_WHAT THE EXERCISE ASKS_
Please repeat, exactly and without pictures, the lines of the entries below that run from the one containing "At what coordinates" through the one containing "Select the MK7 Cloaking Device icon".

**** STUDY MATERIAL ****

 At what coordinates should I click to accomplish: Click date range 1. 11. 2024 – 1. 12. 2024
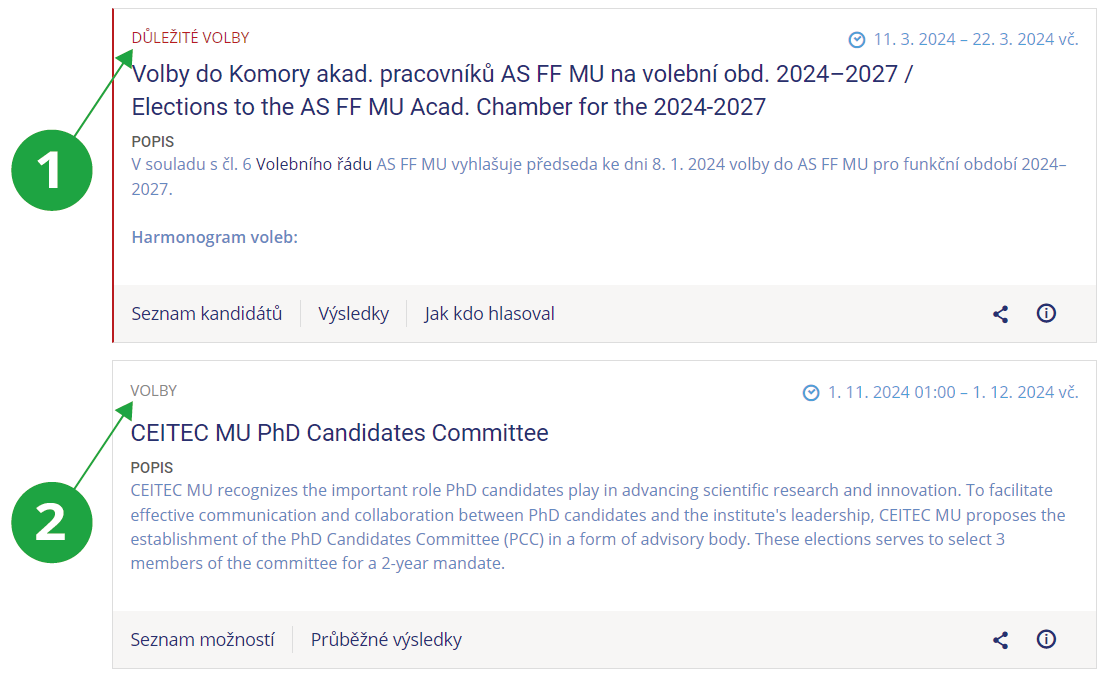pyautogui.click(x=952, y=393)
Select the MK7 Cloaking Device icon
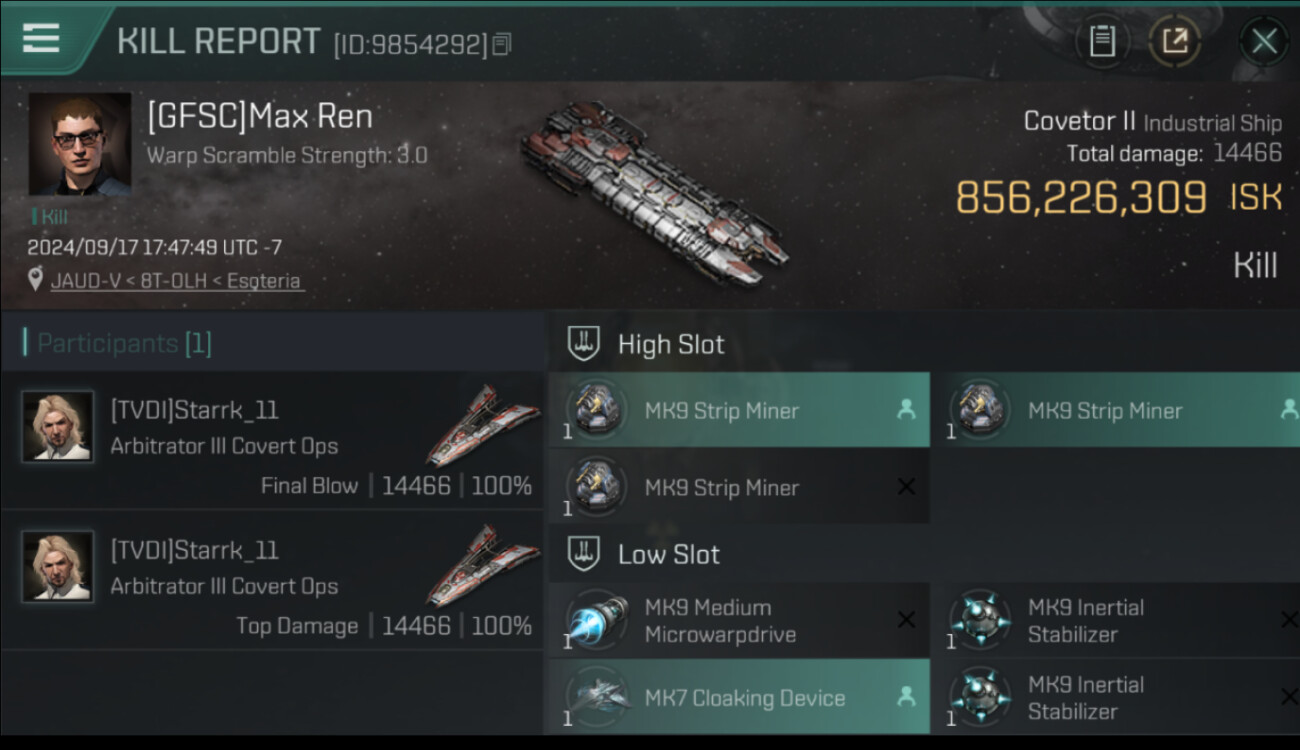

****
**** STUDY MATERIAL ****

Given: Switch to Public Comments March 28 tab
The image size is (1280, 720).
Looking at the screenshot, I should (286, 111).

****

_RESPONSE AREA_
 At what coordinates should I click to accomplish: Click date range 1. 11. 2024 – 1. 12. 2024
pyautogui.click(x=952, y=393)
Select the MK7 Cloaking Device icon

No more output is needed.